Simultaneamente, o processo visa reforçar “o papel estratégico da Azores Airlines no desenvolvimento e na coesão territorial da Região Autónoma dos Açores”, referiu também a empresa em comunicado.
A posição da SATA Holding foi assumida a propósito da publicação em Jornal Oficial, na sexta-feira, do caderno de encargos relativo ao processo de alienação de pelo menos 75% do capital social da SATA Internacional/Azores Airlines.
Segundo a nota, a operação “consiste na oportunidade de investimento numa transportadora aérea com relevância estratégica no Atlântico Norte e com um papel central na conectividade da Região Autónoma dos Açores”.
O caderno de encargos publicado “estabelece as condições da operação, assegurando um enquadramento transparente, concorrencial e aberto à participação de entidades que demonstrem idoneidade e capacidade financeira para desenvolver o projeto empresarial”, esclarece.
A agência Lusa revelou que a proposta de caderno de encargos de privatização da SATA Internacional/Azores Airlines propõe a venda de pelo menos 75% da companhia e impede a extinção de postos de trabalho e despedimentos coletivos durante 30 meses.
O caderno de encargos proposto pelo conselho de administração da SATA ao Governo dos Açores estabelece um modelo de “negociação particular” para a privatização da companhia aérea, que vai ter de ser concluída até final do ano, segundo o plano de reestruturação aprovado pela Comissão Europeia.
A venda de pelo menos 75% da empresa representa uma diferença face ao anterior concurso, que previa uma alienação mínima de 51% e máxima de 85%, um procedimento encerrado a 06 de março sem privatização, após o júri e a administração da SATA terem considerado que a proposta do Atlantic Connect Group, a única admitida, apresentava “riscos inaceitáveis”.

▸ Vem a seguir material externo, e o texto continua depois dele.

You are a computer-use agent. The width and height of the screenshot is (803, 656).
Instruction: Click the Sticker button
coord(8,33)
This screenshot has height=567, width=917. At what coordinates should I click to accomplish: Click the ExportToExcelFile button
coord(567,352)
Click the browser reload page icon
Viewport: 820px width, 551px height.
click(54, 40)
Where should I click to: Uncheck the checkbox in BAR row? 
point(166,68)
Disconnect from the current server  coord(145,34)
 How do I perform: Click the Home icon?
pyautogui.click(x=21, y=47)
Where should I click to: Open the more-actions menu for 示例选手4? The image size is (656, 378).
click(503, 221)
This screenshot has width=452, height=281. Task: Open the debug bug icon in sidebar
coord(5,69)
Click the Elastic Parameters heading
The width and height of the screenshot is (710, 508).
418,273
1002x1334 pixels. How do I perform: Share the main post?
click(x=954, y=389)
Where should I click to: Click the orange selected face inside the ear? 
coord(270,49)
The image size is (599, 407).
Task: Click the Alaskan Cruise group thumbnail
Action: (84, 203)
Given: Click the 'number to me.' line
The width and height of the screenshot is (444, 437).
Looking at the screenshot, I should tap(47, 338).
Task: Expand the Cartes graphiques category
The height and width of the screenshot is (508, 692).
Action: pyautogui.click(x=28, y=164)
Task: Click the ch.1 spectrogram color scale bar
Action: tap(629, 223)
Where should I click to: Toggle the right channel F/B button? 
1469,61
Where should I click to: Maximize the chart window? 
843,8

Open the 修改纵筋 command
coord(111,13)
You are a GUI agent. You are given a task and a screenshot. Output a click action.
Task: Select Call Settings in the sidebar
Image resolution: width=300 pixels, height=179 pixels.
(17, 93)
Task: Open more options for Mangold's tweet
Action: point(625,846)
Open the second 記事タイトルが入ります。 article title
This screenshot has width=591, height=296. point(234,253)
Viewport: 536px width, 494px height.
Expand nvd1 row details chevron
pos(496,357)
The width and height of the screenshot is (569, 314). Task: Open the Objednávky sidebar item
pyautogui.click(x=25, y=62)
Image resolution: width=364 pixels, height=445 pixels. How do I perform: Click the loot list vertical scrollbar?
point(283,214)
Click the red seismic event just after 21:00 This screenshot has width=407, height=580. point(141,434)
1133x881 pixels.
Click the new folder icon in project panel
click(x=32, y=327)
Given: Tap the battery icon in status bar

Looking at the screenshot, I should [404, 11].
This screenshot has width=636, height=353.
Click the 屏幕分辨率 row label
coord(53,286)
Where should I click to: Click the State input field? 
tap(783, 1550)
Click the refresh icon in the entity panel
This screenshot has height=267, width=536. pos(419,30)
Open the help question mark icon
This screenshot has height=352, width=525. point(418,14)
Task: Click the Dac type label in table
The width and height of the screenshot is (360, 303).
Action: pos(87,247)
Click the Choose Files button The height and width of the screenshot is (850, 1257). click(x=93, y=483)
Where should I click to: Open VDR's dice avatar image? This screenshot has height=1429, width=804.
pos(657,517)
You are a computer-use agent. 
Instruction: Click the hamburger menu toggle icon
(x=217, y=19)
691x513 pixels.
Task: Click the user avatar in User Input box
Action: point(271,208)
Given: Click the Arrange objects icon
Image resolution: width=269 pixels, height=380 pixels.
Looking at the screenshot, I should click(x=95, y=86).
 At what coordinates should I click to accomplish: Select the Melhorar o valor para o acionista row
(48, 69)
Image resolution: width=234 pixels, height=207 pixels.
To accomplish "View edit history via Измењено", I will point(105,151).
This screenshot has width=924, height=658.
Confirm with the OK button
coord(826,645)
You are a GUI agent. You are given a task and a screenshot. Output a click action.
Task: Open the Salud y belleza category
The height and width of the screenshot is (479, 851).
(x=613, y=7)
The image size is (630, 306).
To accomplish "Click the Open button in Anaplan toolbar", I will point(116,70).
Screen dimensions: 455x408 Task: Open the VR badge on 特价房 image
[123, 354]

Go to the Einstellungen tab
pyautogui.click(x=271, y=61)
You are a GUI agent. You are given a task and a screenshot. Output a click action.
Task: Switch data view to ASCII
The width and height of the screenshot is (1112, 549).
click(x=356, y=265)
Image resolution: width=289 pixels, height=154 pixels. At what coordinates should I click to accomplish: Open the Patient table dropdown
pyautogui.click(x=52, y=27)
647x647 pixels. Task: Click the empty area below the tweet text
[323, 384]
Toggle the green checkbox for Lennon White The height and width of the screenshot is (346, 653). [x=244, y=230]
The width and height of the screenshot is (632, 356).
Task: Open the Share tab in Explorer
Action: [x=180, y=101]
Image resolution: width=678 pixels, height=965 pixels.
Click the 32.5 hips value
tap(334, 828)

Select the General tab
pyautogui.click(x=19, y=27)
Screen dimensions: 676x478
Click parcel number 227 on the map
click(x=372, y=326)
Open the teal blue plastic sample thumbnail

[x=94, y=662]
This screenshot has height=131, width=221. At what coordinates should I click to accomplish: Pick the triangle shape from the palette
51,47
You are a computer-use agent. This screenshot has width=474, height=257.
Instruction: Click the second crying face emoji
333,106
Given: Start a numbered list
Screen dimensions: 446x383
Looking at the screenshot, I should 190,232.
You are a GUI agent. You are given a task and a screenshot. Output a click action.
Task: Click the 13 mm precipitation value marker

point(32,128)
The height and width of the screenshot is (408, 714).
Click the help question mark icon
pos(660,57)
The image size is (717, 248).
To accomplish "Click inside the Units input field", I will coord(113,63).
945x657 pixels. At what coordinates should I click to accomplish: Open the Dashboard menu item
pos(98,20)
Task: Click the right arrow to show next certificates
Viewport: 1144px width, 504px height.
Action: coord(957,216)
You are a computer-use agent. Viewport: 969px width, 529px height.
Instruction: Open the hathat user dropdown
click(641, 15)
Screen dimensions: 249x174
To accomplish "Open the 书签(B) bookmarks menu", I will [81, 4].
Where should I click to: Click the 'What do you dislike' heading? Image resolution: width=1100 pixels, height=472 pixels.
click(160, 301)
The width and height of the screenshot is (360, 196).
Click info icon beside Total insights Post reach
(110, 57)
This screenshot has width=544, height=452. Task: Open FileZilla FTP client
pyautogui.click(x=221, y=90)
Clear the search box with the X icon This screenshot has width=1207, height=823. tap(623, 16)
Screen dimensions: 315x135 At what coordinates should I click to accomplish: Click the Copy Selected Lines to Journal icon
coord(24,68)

O Governo Regional aprovou a proposta do caderno de encargos, indicando que o procedimento aprovado se estrutura “como um processo de negociação particular, incorporando maior flexibilidade e capacidade de adaptação, sem prejuízo da salvaguarda dos princípios de transparência, concorrência e igualdade entre interessados”.
No caderno de encargos definem-se as obrigações mínimas a assumir pelo eventual comprador, designadamente “a manutenção da sede da empresa na Região Autónoma dos Açores por um período mínimo de 30 meses, a salvaguarda dos postos de trabalho, com a não realização de despedimentos coletivos durante o mesmo período, e a garantia da continuidade das ligações aéreas entre os Açores e os principais destinos nacionais e da diáspora, igualmente por 30 meses”.
O processo contará com o acompanhamento de um supervisor independente, o professor Augusto Mateus, que presidiu ao júri do anterior concurso de privatização, sendo a decisão final sujeita a aprovação do Governo dos Açores.
Segundo a nota da SATA, o procedimento agora adotado decorre sob a forma de negociação particular, “permitindo uma abordagem faseada e mais eficiente na interação com investidores, sem prejuízo dos princípios de transparência, igualdade e concorrência, a uma verificação inicial da idoneidade e capacidade financeira dos interessados.
“Segue-se a apresentação de propostas não vinculativas, seguida de uma fase subsequente de propostas vinculativas com base em diligências aprofundadas”, é referido.